Ayant déjà fait ses courses et tout regardé une première fois, il ne tarde pas à revenir auprès du généreux Anglais avec un sac excessivement rempli. La remarque du brun n'avait fait que l'inciter à ne pas faire attention aux quantités.
«
Voilà ! » Lui dit-il simplement en ouvrant son sac en papier devant lui.

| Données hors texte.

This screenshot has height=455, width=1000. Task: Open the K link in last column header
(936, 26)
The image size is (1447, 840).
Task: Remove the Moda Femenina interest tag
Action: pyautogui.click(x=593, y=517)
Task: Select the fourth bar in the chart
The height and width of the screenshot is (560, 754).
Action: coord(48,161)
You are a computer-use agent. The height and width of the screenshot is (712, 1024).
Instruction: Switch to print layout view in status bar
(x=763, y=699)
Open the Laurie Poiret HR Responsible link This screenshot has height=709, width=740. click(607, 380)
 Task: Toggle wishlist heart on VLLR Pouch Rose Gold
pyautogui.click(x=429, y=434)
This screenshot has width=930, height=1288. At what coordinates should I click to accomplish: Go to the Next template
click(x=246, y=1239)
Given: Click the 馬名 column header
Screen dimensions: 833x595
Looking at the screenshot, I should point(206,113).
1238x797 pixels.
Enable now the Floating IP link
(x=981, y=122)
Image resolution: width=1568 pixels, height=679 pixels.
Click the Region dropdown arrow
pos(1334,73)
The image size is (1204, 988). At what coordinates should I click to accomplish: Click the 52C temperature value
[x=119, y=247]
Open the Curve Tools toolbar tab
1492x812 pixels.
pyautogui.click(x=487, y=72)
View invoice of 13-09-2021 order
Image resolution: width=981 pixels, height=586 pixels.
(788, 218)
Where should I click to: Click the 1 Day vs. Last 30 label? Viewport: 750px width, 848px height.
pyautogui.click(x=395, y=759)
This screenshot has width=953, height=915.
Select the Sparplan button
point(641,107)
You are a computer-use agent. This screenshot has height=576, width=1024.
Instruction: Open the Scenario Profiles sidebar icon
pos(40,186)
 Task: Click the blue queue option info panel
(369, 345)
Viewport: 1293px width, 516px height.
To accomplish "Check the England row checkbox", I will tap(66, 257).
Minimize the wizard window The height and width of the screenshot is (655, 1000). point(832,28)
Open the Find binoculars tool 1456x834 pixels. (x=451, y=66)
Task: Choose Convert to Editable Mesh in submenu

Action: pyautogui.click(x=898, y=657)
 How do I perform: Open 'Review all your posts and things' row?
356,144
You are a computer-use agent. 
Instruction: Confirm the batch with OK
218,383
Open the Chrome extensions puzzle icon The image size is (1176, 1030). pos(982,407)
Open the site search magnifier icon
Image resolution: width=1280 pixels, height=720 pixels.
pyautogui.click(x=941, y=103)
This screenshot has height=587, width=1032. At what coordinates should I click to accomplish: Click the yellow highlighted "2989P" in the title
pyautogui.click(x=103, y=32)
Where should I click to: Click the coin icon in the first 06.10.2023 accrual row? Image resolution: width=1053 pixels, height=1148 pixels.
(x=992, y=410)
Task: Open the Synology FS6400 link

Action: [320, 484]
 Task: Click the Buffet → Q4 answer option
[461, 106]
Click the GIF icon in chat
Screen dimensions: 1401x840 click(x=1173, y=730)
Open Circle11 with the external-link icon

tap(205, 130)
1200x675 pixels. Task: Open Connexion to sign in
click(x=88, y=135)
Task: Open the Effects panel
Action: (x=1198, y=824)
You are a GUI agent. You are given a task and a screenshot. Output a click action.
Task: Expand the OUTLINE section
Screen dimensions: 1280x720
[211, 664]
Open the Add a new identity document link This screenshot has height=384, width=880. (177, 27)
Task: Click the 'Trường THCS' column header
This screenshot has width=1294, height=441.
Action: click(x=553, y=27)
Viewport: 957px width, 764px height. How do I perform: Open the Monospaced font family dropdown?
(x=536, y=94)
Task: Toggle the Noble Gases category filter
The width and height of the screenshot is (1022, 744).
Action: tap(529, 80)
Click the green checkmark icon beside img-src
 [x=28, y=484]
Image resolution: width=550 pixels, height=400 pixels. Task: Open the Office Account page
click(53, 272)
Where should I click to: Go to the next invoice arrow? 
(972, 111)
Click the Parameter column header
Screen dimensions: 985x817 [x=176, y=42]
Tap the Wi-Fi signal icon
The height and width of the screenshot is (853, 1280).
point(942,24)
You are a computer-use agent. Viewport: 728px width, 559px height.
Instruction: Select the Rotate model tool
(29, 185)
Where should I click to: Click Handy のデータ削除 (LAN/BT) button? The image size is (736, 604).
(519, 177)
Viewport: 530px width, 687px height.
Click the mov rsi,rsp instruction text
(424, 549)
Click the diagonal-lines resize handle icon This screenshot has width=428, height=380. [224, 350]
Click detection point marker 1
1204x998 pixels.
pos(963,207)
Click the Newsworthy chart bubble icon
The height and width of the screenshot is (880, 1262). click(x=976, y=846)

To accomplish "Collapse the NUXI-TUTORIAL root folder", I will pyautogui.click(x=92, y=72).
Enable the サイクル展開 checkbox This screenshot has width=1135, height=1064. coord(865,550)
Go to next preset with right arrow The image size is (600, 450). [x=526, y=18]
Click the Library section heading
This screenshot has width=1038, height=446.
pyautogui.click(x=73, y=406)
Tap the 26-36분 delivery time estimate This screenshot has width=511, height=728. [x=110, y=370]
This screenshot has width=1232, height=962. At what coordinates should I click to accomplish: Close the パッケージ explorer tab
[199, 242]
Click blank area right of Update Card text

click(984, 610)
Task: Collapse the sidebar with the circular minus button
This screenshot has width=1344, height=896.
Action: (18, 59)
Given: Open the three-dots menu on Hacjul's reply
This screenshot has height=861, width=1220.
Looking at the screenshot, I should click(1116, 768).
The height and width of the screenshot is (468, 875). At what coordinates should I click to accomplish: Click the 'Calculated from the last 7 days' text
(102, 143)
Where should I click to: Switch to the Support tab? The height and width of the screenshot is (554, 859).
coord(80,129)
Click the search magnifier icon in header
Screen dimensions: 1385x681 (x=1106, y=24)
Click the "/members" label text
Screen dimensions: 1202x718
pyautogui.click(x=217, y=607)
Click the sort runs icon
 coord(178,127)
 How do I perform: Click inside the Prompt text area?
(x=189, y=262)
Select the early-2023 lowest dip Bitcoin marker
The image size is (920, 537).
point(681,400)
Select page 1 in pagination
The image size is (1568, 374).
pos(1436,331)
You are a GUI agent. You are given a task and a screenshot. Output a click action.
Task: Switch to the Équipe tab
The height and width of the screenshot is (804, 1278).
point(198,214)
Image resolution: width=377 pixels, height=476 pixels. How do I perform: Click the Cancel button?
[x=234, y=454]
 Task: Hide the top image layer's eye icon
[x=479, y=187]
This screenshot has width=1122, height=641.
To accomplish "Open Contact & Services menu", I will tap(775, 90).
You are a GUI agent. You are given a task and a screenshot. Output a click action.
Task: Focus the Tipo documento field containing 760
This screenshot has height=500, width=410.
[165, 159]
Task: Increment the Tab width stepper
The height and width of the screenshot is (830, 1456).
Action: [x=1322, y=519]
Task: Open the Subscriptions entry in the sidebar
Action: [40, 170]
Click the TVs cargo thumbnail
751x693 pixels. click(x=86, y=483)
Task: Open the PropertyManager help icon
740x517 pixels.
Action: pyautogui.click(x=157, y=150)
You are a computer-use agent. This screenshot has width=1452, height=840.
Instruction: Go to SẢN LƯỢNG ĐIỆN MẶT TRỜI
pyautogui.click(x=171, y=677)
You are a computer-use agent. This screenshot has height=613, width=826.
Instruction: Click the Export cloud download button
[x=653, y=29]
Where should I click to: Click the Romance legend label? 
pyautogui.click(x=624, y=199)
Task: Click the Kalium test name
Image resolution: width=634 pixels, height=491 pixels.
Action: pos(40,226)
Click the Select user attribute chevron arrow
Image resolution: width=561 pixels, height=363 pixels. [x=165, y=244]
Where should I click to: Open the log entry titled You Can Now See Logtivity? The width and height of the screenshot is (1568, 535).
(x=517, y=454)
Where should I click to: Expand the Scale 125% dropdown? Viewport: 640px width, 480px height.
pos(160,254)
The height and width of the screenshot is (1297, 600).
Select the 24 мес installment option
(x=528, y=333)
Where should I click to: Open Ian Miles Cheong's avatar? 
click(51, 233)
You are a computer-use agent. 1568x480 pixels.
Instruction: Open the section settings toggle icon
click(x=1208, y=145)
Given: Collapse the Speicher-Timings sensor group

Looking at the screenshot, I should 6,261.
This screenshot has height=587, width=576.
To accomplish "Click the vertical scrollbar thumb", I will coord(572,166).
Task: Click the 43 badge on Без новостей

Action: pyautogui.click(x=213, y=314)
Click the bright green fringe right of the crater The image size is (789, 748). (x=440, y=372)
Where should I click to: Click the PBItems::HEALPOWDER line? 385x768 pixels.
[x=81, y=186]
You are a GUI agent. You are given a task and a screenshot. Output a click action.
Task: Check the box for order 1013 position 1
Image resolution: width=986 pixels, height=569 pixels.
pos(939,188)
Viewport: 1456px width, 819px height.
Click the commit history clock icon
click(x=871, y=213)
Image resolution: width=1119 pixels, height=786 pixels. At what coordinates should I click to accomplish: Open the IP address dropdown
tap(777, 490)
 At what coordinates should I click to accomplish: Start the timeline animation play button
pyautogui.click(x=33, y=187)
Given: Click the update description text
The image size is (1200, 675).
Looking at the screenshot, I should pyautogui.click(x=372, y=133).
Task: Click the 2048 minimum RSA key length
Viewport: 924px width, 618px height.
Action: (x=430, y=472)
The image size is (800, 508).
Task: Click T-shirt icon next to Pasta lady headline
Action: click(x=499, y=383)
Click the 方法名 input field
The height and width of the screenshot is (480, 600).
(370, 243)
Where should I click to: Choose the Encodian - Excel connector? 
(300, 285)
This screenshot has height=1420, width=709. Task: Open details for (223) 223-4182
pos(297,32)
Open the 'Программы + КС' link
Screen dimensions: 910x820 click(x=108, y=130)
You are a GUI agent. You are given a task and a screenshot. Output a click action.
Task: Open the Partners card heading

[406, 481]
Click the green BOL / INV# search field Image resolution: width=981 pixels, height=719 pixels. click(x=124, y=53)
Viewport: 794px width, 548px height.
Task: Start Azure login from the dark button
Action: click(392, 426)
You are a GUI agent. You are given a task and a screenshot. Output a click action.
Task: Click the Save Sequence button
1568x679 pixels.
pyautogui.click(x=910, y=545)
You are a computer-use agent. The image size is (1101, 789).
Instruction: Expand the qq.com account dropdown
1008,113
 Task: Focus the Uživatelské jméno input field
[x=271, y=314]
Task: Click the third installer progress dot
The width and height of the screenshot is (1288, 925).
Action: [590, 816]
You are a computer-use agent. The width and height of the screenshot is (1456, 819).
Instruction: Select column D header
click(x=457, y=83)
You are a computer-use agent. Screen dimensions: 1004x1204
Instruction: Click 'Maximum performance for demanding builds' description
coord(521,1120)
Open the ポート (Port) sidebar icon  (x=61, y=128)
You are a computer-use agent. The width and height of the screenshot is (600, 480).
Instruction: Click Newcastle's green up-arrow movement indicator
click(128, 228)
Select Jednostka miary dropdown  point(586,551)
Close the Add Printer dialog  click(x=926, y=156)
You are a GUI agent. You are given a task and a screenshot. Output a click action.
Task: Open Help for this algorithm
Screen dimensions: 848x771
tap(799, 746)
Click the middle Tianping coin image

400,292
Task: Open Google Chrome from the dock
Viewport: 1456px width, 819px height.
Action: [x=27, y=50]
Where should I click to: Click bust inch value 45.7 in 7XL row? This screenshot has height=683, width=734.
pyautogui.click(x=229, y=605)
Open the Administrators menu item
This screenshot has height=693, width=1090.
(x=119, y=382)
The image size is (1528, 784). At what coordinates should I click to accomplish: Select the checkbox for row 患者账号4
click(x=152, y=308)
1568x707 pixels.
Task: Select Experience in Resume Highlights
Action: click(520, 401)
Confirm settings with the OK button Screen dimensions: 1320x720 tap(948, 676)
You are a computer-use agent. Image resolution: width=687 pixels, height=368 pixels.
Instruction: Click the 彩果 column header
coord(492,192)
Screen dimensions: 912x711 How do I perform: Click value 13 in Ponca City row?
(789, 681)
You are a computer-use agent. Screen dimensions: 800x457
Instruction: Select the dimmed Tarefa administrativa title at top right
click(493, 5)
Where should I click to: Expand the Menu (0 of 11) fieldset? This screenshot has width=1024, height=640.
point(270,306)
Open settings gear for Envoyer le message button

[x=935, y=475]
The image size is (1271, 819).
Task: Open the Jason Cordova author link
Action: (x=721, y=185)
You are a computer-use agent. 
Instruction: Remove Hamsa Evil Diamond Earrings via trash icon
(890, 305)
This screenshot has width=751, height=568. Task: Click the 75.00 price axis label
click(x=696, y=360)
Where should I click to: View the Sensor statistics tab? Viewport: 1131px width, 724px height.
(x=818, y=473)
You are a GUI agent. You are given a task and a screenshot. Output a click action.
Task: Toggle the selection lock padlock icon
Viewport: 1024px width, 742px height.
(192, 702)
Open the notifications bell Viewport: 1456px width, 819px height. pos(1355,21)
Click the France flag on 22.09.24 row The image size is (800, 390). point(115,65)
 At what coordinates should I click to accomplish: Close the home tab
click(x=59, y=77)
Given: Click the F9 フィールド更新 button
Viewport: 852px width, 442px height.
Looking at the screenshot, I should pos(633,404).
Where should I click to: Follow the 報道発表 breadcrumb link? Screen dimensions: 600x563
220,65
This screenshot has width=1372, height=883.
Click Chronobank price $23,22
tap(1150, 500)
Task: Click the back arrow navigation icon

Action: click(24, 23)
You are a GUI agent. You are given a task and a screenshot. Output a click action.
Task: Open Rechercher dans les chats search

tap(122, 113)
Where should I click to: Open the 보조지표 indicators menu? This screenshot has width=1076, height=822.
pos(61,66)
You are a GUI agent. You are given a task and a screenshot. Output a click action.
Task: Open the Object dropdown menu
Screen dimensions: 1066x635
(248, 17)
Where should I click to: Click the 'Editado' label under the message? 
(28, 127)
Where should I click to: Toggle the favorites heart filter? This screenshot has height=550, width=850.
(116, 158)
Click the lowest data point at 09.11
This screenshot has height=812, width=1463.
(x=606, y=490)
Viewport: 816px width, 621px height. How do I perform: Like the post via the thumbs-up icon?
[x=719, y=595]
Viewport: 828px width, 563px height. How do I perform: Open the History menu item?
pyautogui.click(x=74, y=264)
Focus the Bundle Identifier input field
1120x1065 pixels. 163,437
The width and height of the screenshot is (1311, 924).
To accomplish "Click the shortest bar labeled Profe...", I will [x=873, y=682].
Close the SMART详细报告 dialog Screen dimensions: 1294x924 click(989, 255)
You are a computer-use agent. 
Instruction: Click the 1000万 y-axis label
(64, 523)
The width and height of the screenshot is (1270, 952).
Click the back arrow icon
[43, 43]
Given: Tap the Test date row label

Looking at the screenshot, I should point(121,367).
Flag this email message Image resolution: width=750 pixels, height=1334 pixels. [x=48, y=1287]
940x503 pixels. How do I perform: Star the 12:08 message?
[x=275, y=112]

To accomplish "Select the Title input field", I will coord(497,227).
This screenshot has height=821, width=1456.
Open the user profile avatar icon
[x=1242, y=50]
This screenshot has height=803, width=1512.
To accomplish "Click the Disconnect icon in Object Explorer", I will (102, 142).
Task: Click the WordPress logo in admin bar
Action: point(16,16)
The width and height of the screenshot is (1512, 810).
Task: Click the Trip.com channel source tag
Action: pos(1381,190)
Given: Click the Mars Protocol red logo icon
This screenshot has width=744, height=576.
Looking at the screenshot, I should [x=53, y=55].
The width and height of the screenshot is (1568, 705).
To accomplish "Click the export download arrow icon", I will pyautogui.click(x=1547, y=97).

Il n'avait pris que des bonbons du rayon « fun » qui présente toute sorte de friandises aux goûts étranges, certaines qui picotent ou explosent sur la langue comme du popcorn, mais ses préférées restent les chewing-gum qui colorent la langue et la poudre qui fait roter des bulles. Cette fois-ci encore, Aiden avait le droit à un sourire du garçon aux cheveux blancs. Un sourire plus sincère cette fois-ci tout de même, son regard ne fuyait plus ses yeux émeraude illuminés par tant de gourmandise. Même s'il n'exprimait pas encore sa gratitude, n'étant toujours pas sûr de la véracité de ce geste, le zombie était au moins heureux d'avoir ses bonbons en main pour l'instant.